The rent in portion is critical because the bank will typically not refinance your property unless it's occupied first. So you want to make sure you get a high quality tenant inside the house that takes care of the property. That way when the appraiser evaluates your property the perception is pleasant and they determine a higher value. Make sure to notify the tenant before the appraiser enters the property and make sure it's an interior appraisal versus a drive by.


We're getting towards the fun part, after all the work you've put in renovating the house and you've started to collect rental income with a quality tenant. Now you must find the bank that will lend to you and allow you to refinance the equity out of the property.

Finding the right bank and lender who allows for single-family home rental refinance is as important so if you need some referrals, feel free to message us.

When looking the right bank, you need to ask:

  1. Do they offer cash out or will they only pay off debt? cash out refinance is non negotiable.

  2. What seasoning period do they require? A “seasoning period” is how long you have to own a property before the bank will lend on the appraised value instead of how much you’ve invested. For the optimal BRRRR strategy to work, you want refinance based on the appraised value. Nowadays, there are some banks are willing to lend on the appraised value as soon as a property has been rehabbed and rented.

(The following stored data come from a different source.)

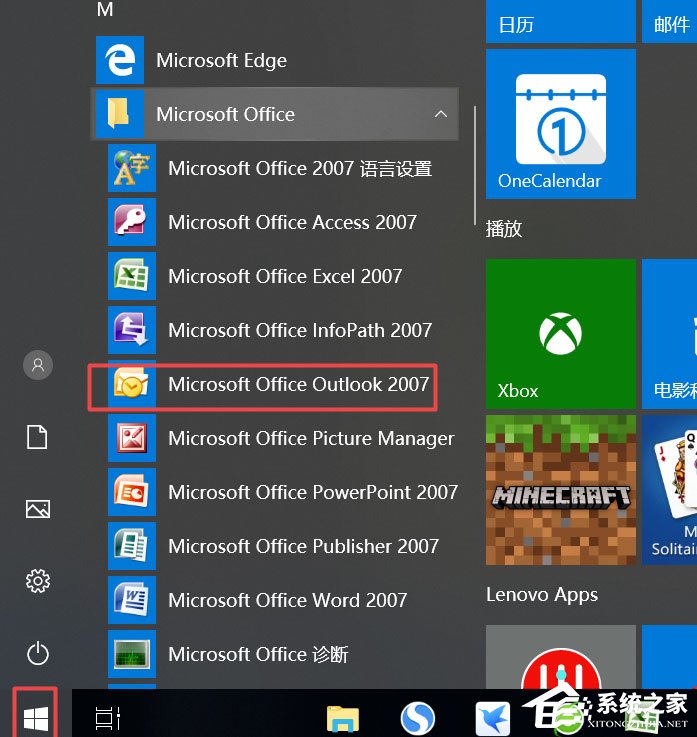The height and width of the screenshot is (737, 697).
Task: Click the Power button icon
Action: [38, 654]
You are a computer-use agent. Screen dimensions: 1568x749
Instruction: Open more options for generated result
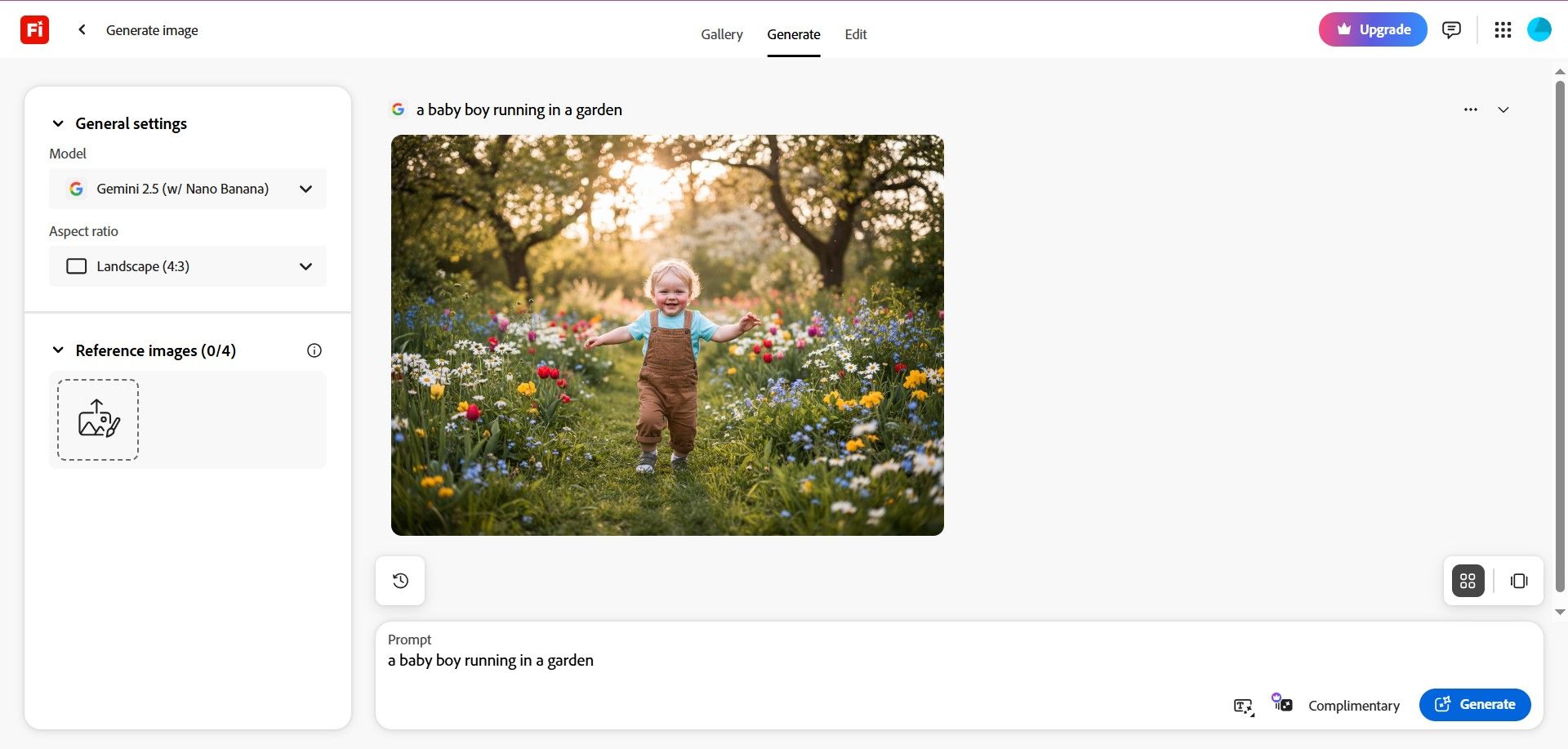[x=1471, y=109]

A creative way to find banks is to use a data website such as ListSource or CoreLogic and search for every loan made in your city and price range in the last year to non-owner occupants.

To truly execute a very successful BRRRR you want to refinance when the appraised value is as high as possible. This will be a combination of the quality of your renovation and how strong your initial comps were. If you put too much money into the deal and aren't able to pull it out, that could lower your returns drastically.

The trick to being successful here is getting as high of an appraised value as you possibly can. A big part of success in this area is a combination of how well you rehabbed your property and how strong your initial comps were.


There is where you want to be, the ability to reinvest your equity from the first deal over and over again. All the experience you've gained, all the lessons you've learned, you can make improvements and better yourself on the next deal.

If you master this craft you have the ability to compound your original investment many times over.

Remember if you're doing the same action over and over again try and create a system around it. Document your process, write out the details, and work on hiring the right person to take on the responsibilities that you are the best at.


  1. Cash Flow

  2. Re-deploying your Equity Multiple Times 

  3. Tax Write-offs

  4. Loan Principle Pay Down

  5. Possible Appreciations


  1. If you get Low appraisals

  2. Higher Rehab costs

  3. Longer Rehab Times

Adding direct ownership of real estate to your portfolio has a lot income and tax benefits. If you're already a busy professional or business owner and don't want to take on all the work in the BRRRR method, there are real estate firms that can provide this final product to you as a passive investment.